Excerpted data:
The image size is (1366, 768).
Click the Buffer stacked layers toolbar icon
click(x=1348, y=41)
--
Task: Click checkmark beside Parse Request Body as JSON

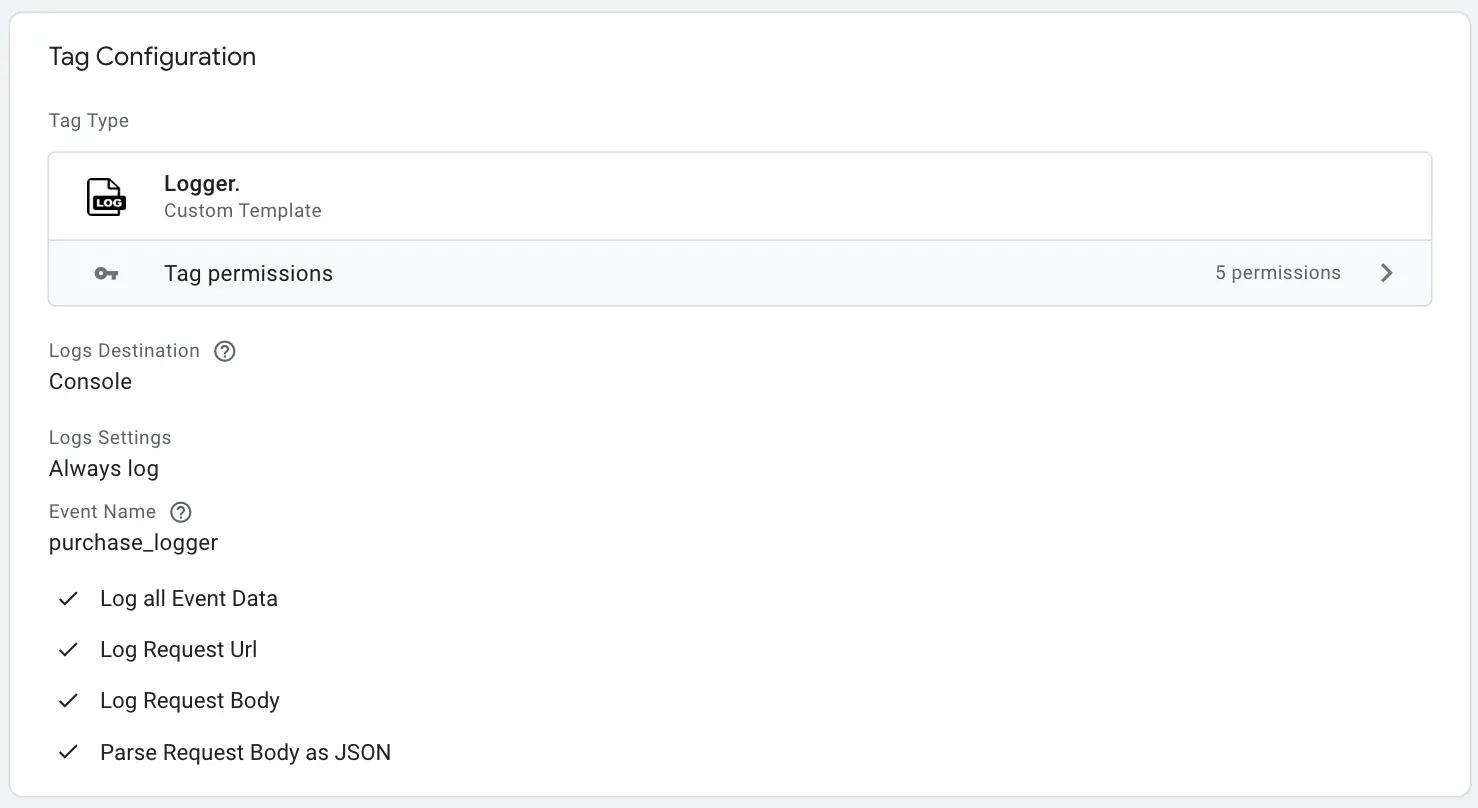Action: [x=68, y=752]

To do: Can you convert the records from the line containing "The image size is (1366, 768)." through the line containing "click(x=1348, y=41)" into a JSON list of strings, with one string per line and no blank lines?

Final answer:
[
  "The image size is (1366, 768).",
  "Click the Buffer stacked layers toolbar icon",
  "click(x=1348, y=41)"
]